-- BEGIN EXCERPTED RECORDS --

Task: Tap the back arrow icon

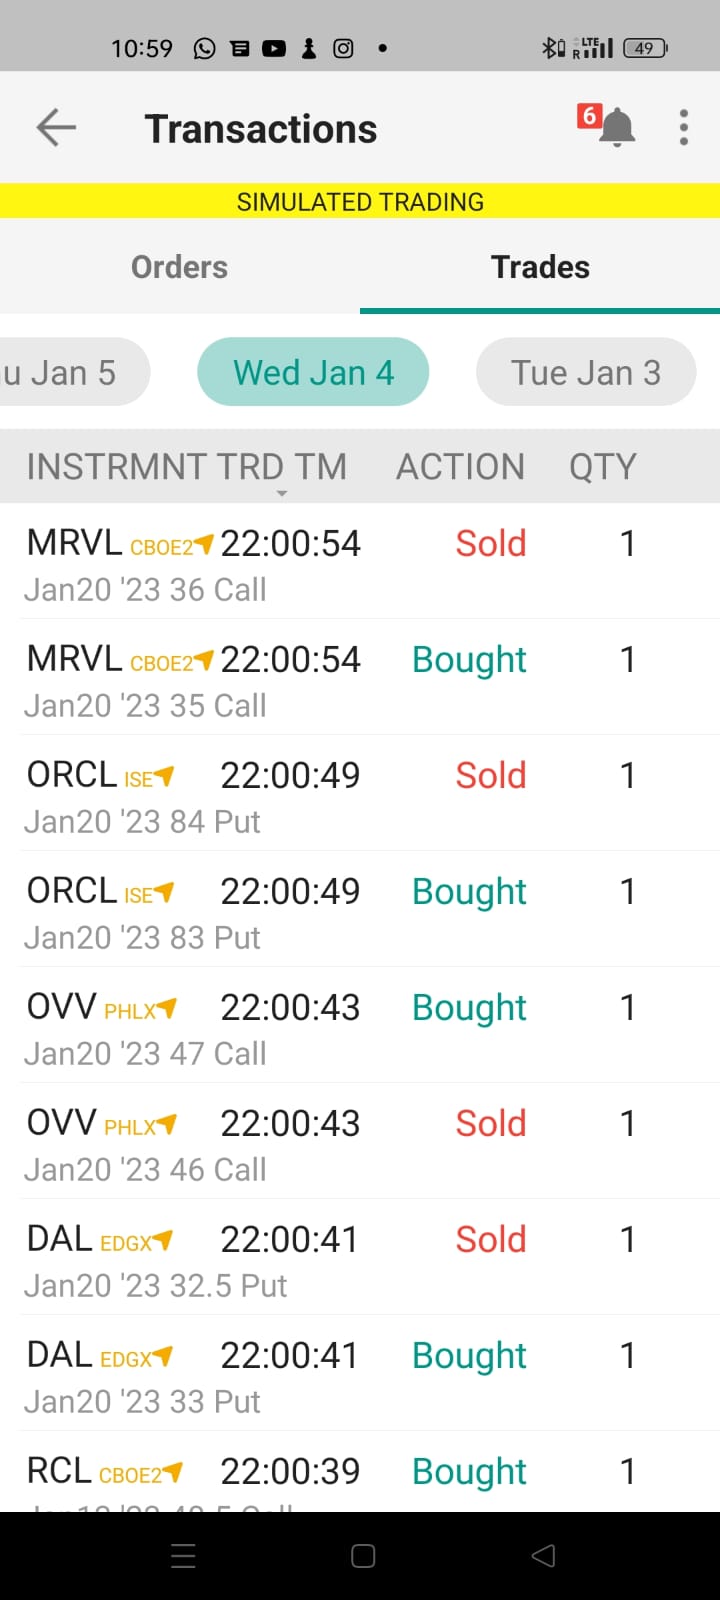Action: pyautogui.click(x=56, y=128)
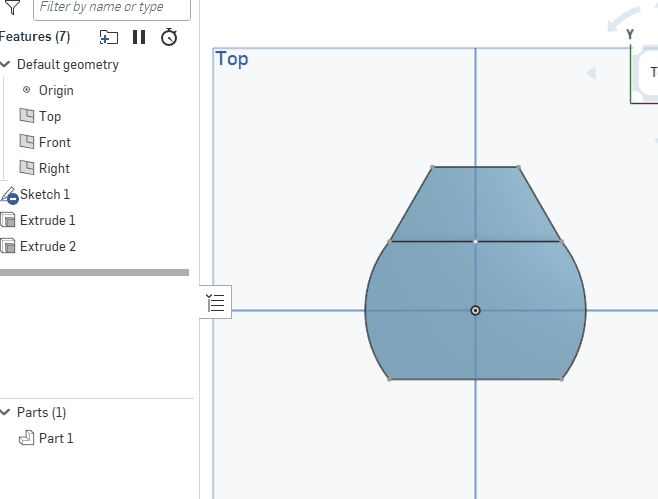
Task: Select the Top plane in the tree
Action: pyautogui.click(x=49, y=116)
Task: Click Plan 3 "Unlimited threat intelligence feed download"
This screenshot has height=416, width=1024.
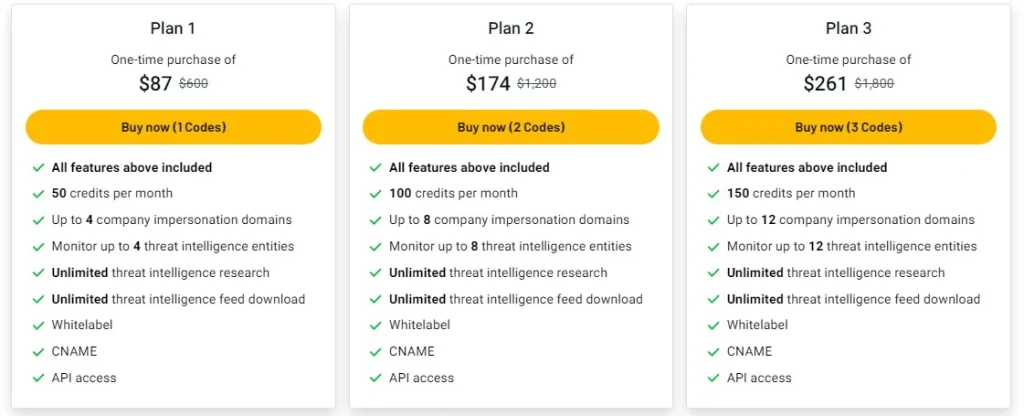Action: tap(853, 299)
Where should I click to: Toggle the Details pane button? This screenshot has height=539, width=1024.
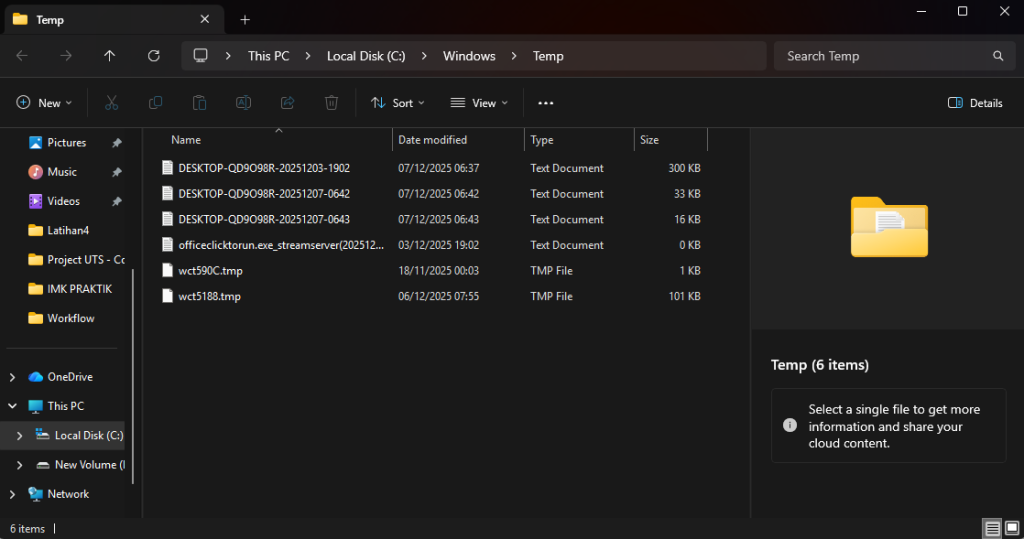(975, 103)
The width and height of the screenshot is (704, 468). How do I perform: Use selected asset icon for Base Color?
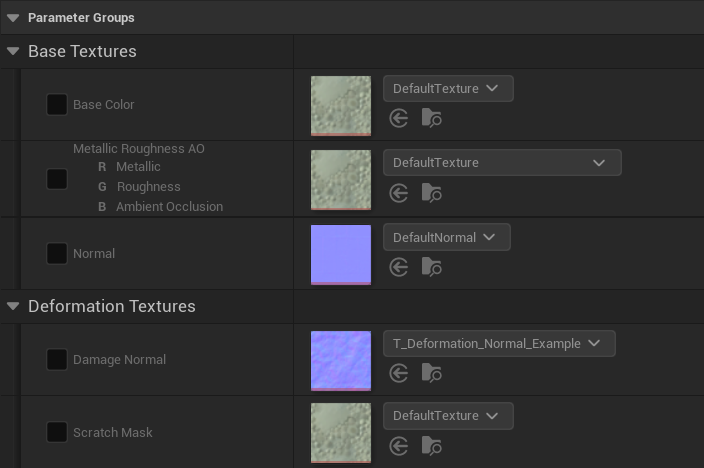[399, 119]
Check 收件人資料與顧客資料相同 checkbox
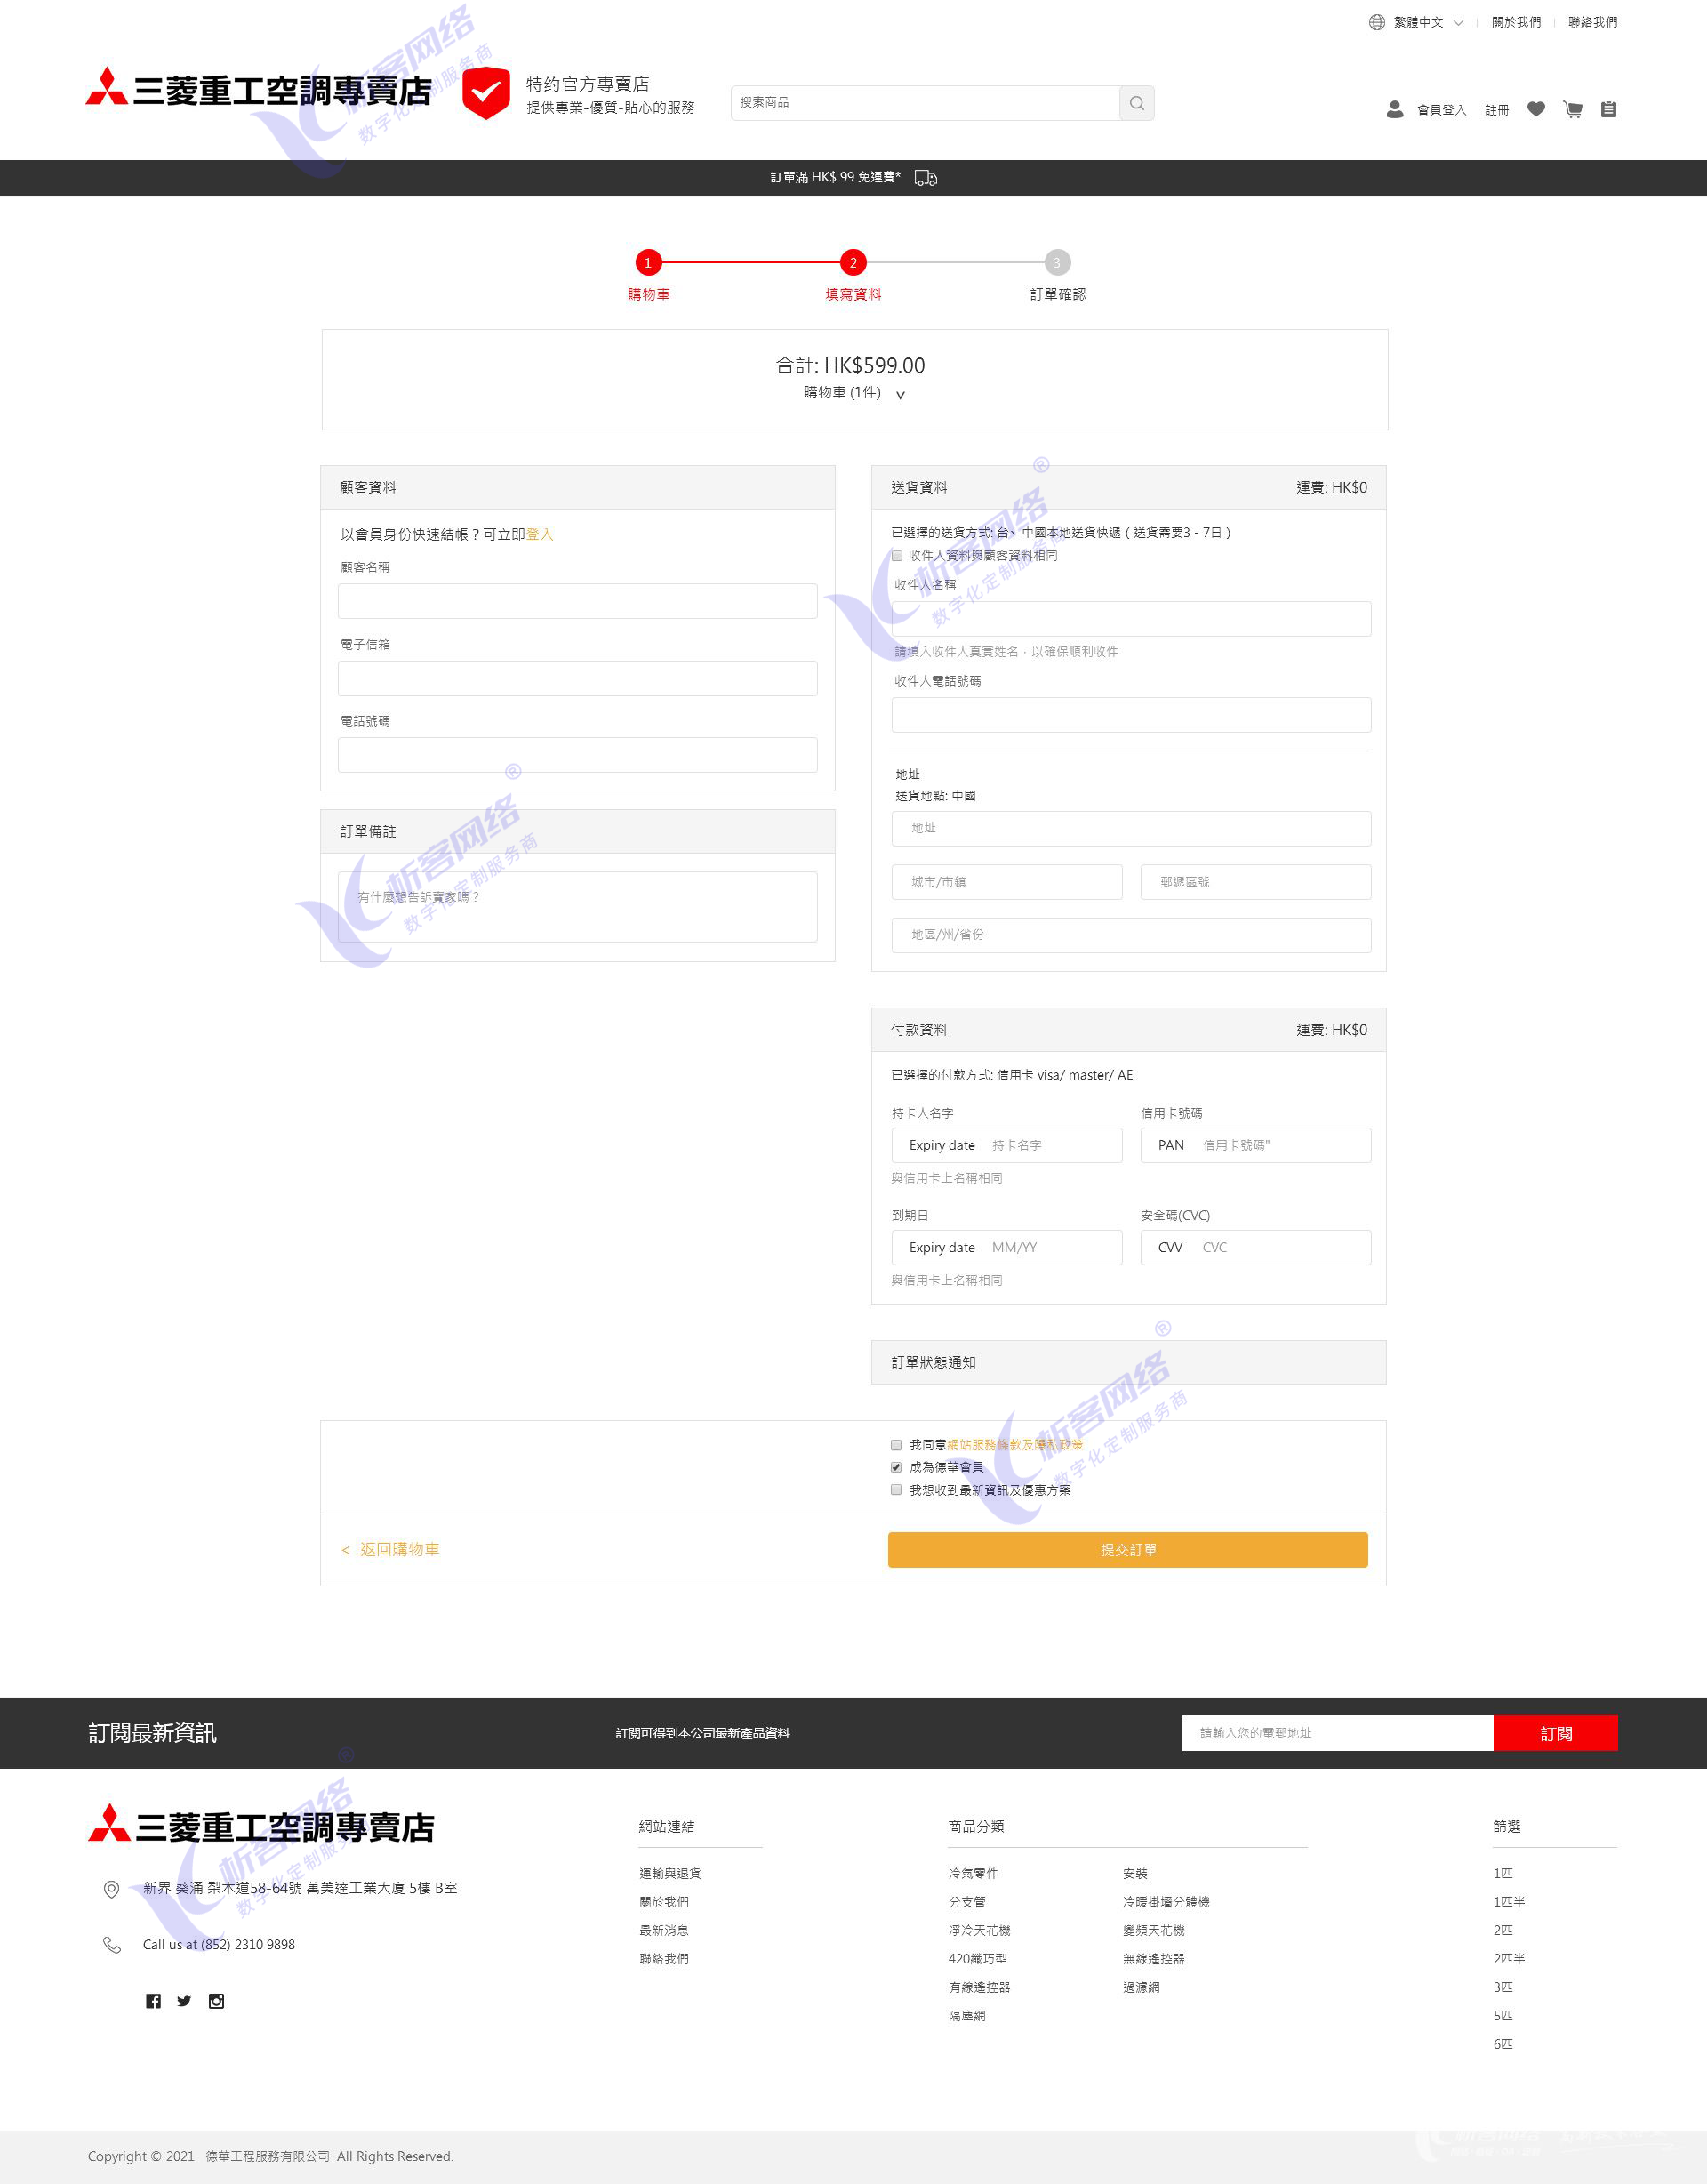This screenshot has width=1707, height=2184. point(897,556)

-- END EXCERPTED RECORDS --

### WHAT IS NEEDED
Format every line of the material above as a JSON list of strings, one string per line, skipping blank lines. Leave the pictures out.

### OUTPUT FOR THIS TASK
[
  "Task: Tap the back arrow icon",
  "Action: pyautogui.click(x=56, y=128)",
  "Task: Select the Top plane in the tree",
  "Action: pyautogui.click(x=49, y=116)",
  "Task: Click Plan 3 \"Unlimited threat intelligence feed download\"",
  "This screenshot has height=416, width=1024.",
  "Action: tap(853, 299)",
  "Where should I click to: Toggle the Details pane button? This screenshot has height=539, width=1024.",
  "(975, 103)",
  "The width and height of the screenshot is (704, 468). How do I perform: Use selected asset icon for Base Color?",
  "[399, 119]",
  "Check 收件人資料與顧客資料相同 checkbox",
  "This screenshot has width=1707, height=2184. point(897,556)"
]